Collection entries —

--- START ---

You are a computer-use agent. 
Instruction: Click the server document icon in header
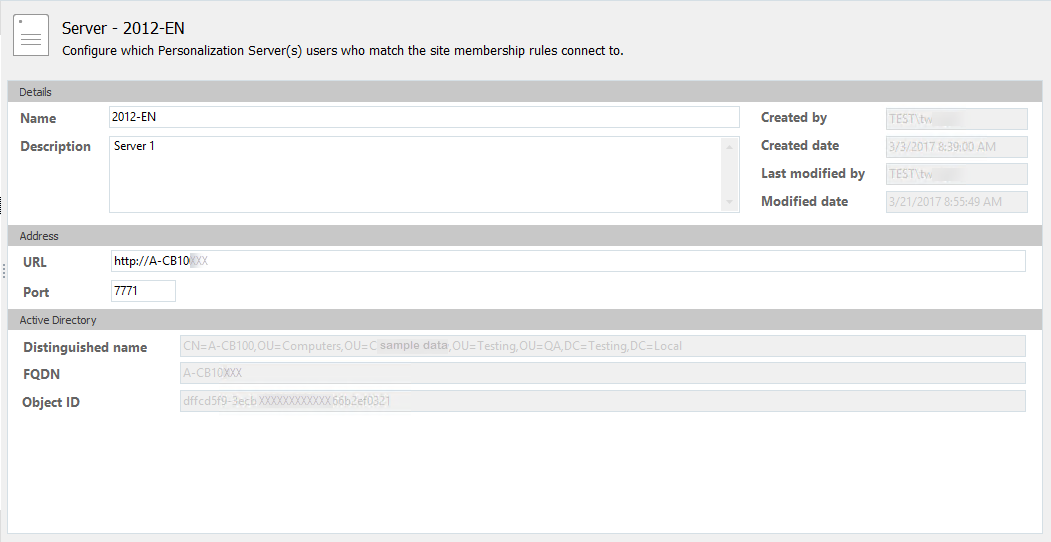click(x=31, y=35)
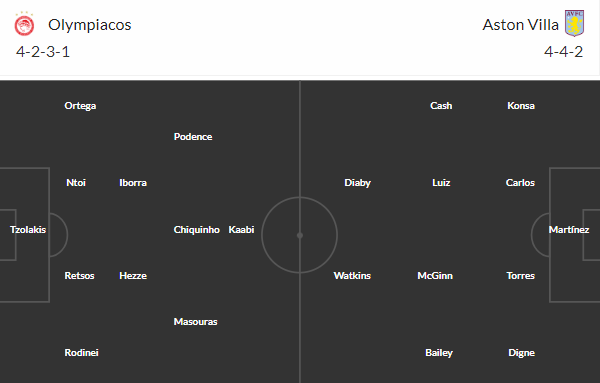Click defender Digne at bottom right
Image resolution: width=600 pixels, height=383 pixels.
pyautogui.click(x=522, y=353)
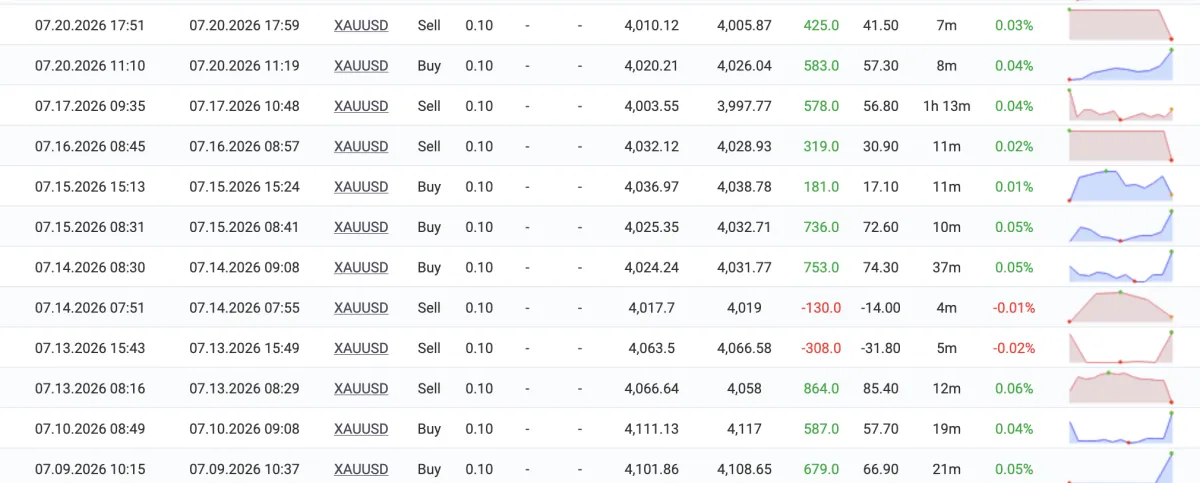Open sparkline for 07.16.2026 08:45 trade
This screenshot has width=1200, height=483.
click(1121, 146)
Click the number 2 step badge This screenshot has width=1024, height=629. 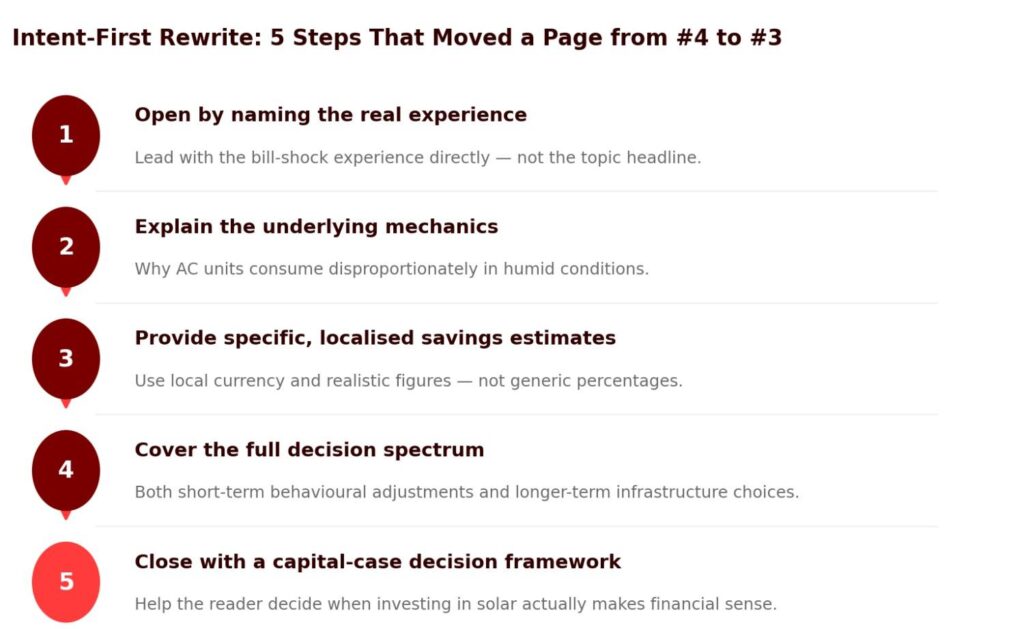tap(66, 247)

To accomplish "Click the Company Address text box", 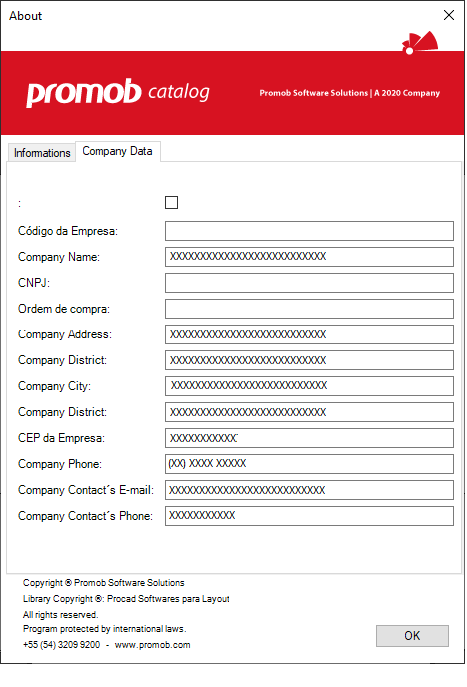I will pyautogui.click(x=309, y=334).
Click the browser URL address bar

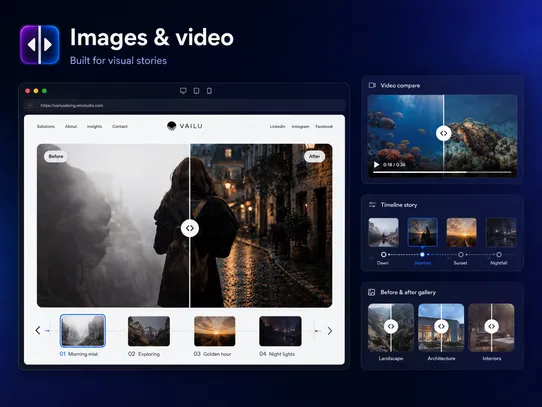pyautogui.click(x=185, y=105)
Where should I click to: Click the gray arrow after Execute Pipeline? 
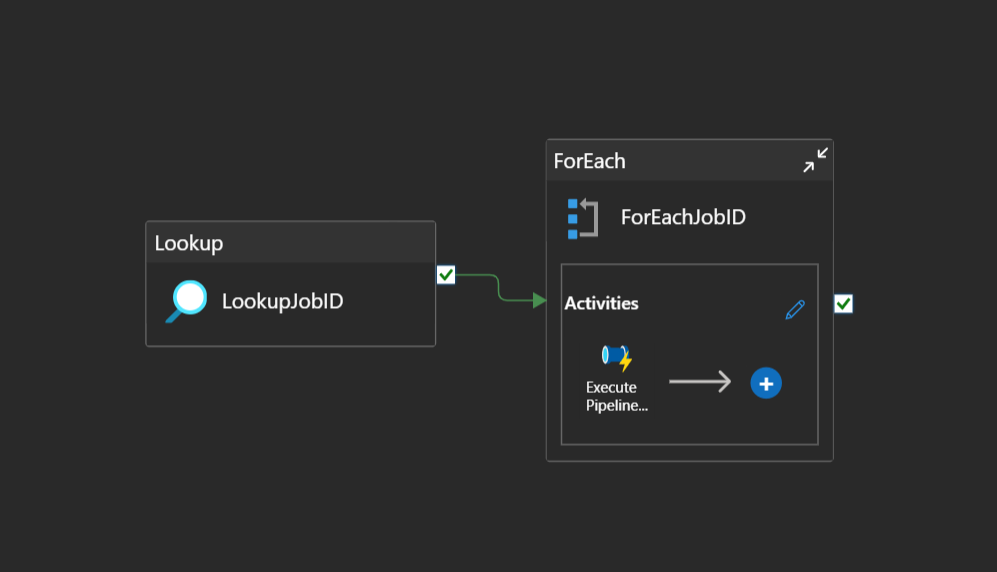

--- END ---

What is being asked —
Line by line and exactly, reproduce the span from the line with "Click the browser URL address bar" through the end of the data above, both ends included, with pictures left out.

Task response —
Click the browser URL address bar

pyautogui.click(x=185, y=105)
Where should I click to: Click the gray arrow after Execute Pipeline? 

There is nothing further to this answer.